Roanoke’s system even has an edge even over those organizations that offer connection with an interpreter through a hotline or call center, Kasonga said. In Roanoke, persons can directly dial the office or person they seek – just like, Kasongo noted, people who readily speak English do.
Kasongo, 35, is a native of Rwanda who came to Roanoke years ago. His company, which is based on his own experience as a limited-English speaker, was founded in 2003.
To understand how the system works, it’s simplest to imagine a hypothetical caller contacting Roanoke by phone for a new trash can, library card, information about a neighborhood group or such.
Most municipal phone lines in Roanoke are answered by a recorded message that says, “For English press 1. For all other languages, press 2.”
Volatia software activates when the second option is selected. “We have an algorithm that’s listening to them talk,” Kasonga said.
It identifies the caller’s language and summons an interpreter to the line. The interpreter stays on the line as the caller is put through to the city office originally dialed. A three-way conversation ensues involving the caller, the interpreter and the city employee. If the call goes to voice mail, the interpreter translates the caller’s message in English for the recording.
As an added feature, the system accommodates videoconferencing. That means city employees, who have password access to the Volatia app, can elect a videoconference rather than an audio call if they choose. If a resident needing help happens to be physically present, video might be the way to go.
A faster protocol provides interpretation for the 911 system to avoid delaying the caller’s report.
Hedrick, the program lead, said it may take some time for city personnel and users of city services to get the hang of how the system works. A period of training has begun that will continue, she said, including the eventual publication of a video to explain the system to members of the community.
Hedrick demonstrated the system Friday using an iPad tablet that’s been stationed in the lobby of the Noel C. Taylor Municipal Building. From a language menu, she selected Swahili with a tap of her finger. Unseen to users, the software summoned a Swahili interpreter to the call.
In moments, Evans Otieno appeared by videoconference from Nairobi, Kenya. Upon learning his location, Hedrick mentioned that one of the Roanoke Valley’s sister cities is Kisumu, Kenya.

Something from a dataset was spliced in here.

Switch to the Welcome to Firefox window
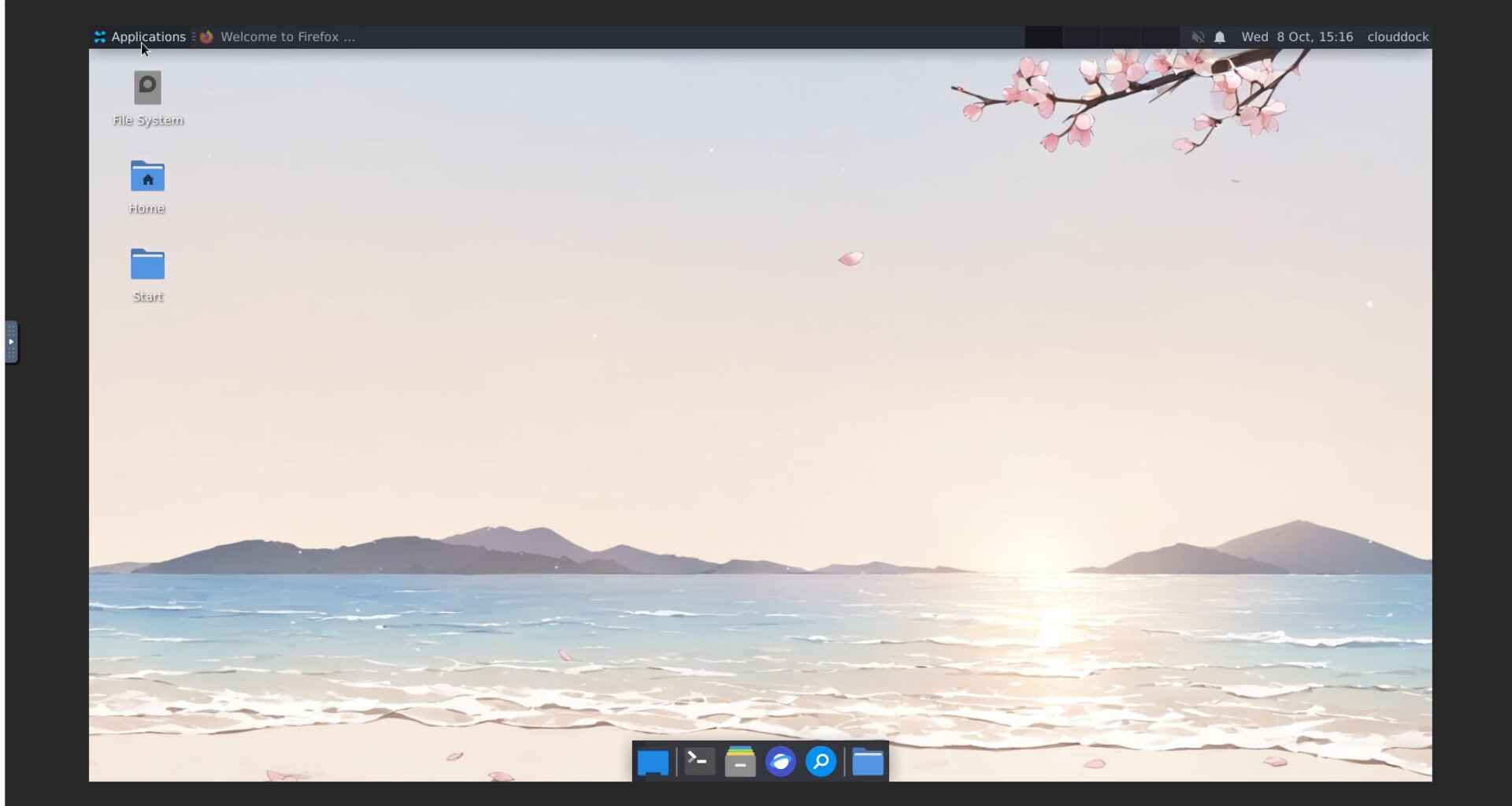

“That’s my hometown,” Otieno said.
Roanoke’s being a longtime refugee resettlement area, scores of languages are spoken locally. In addition to Swahili, a language spoken in Africa, foreign tongues that are commonly spoken in Roanoke include Spanish, Dari, Haitian-Creole, Nepali and Arabic, Hedrick said. There are 7,000 languages in the world, of which Volatia says it is offering 286.
An estimated 5% of city residents speak English “less than well,” according to data from the Virginia Department of Health.
For them, not being conversant in the dominant language presents all kinds of obstacles to success.
“You are pretty much left out of those opportunities and resources that can help your life become better,” said Ahoo Salem, who directs Blue Ridge Literacy, a nonprofit that helps adults reach life goals through literacy skills.
The practical uses for the new system are numerous.
Recently, a man walked into a local library to attend a vaccination clinic, Hedrick said. He did not respond verbally at registration for the shot, at which point event staff determined he was deaf. A tablet computer was brought out with the language app running. Somebody tapped the key for sign language.
“I’d say within 15 seconds we had an interpreter on the iPad,” Hedrick said. The man was given the tablet and “he held it through his whole appointment,” Hedrick said.